Exercises to complete:
(1) For the N95 mask decontamination article below, decide whether each statement agrees with it: (a) VCU Medical Center uses about 450 masks on a typical day. (b) The equipment built by VCU Health researchers can process 1,200 masks per day. (c) Full collection bins go to a facility housed in the former Museum of the Confederacy. Answer yes or no for each, quoting the words of the article that settle it.
(2) Pick up the N95 mask decontamination article below after its last sentence and write what comes next.

:: Source document ::

RICHMOND, Va. -- As the COVID-19 pandemic has caused an increased demand for N95 masks, VCU Health doctors and researchers have developed a method to decontaminate and reuse the masks.
VCU Health says they have begun a pilot program to safely decontaminate N95 masks to mitigate the N95 shortage in hospitals.
The N95 mask is considered one of the most essential personal protective equipment used by health care workers
Health officials say the N95 respirator forms a seal around the wearer’s nose and mouth and is 95% effective in preventing droplet penetration, which is vital in the fight against the spread of the coronavirus.
“We have to preserve what we have,” said Stephen L. Kates, M.D., chair of orthopaedic surgery at VCU Health, who is part of the development team for this method. “The ideal thing would be to give every nurse and doctor and technician a brand-new 3M mask every day. But given these unprecedented times, we can’t do that right now.”
Kates says VCU Medical Center uses about 450 masks on a typical day and that number will continue to rise as the pandemic continues.
VCU Health reasearchers designed and constructed equipment that can process 12,000 masks per day, more than 10 times what is currently available.
VCU Health’s "innovative" decontamination process uses high-intensity ultraviolet light.
The decontamination process:
• Used masks are collected on each unit and deposited in a paper bag and plastic bin, labeled with the wearer’s name, employee number and where they work.
• When a unit’s collection bin is full, it is sent to the mask decontamination facility, housed in the former Museum of the Confederacy.

:::
:: Data listing ::

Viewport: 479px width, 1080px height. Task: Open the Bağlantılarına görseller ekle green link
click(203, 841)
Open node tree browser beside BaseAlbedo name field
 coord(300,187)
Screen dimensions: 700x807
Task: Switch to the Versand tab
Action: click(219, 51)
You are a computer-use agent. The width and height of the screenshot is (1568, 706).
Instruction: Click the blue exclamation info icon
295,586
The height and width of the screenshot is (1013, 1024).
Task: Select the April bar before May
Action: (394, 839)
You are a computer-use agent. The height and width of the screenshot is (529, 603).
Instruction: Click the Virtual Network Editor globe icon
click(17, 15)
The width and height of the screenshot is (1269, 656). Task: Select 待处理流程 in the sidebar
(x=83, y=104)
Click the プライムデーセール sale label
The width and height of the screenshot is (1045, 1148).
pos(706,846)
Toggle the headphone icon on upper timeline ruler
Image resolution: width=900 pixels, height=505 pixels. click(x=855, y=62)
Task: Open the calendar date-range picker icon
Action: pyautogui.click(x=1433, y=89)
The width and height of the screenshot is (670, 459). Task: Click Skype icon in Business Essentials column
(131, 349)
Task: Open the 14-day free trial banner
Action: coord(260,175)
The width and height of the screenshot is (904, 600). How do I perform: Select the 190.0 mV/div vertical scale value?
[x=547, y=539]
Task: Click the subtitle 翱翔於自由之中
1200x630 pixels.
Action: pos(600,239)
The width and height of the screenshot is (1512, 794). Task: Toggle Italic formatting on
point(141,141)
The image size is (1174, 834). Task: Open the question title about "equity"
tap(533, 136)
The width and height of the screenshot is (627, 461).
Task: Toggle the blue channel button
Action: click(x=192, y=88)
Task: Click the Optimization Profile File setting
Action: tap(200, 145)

:::

Solved tasks:
(1)
(a) Yes: "VCU Medical Center uses about 450 masks on a typical day"
(b) No: "can process 12,000 masks per day"
(c) Yes: "it is sent to the mask decontamination facility, housed in the former Museum of the Confederacy"

(2)
• Before the masks are returned to the original user, they undergo a strict series of quality checks, including testing for moisture, penetration, fit and breathability.
“N95 masks are critical to the safety of those working the front lines of the COVID-19 pandemic,” said Gonzalo Bearman, M.D., director of the VCU Health Infection Prevention Program. “Using this decontamination method, we’re providing our team members increased access to [personal protective equipment] so they and our patients may remain safe during a time when PPE access is not always guaranteed.”
VCU Health says other decontamination methods like using alcohol or steam can work, but they can also compromise the integrity of the masks after one or two uses.
VCU Health says their decontamination process makes the masks reusable multiple times and can be easily implemented by other hospitals.
Officials say they plan to share their design and process with the University of Virginia and other hospitals across the state and country.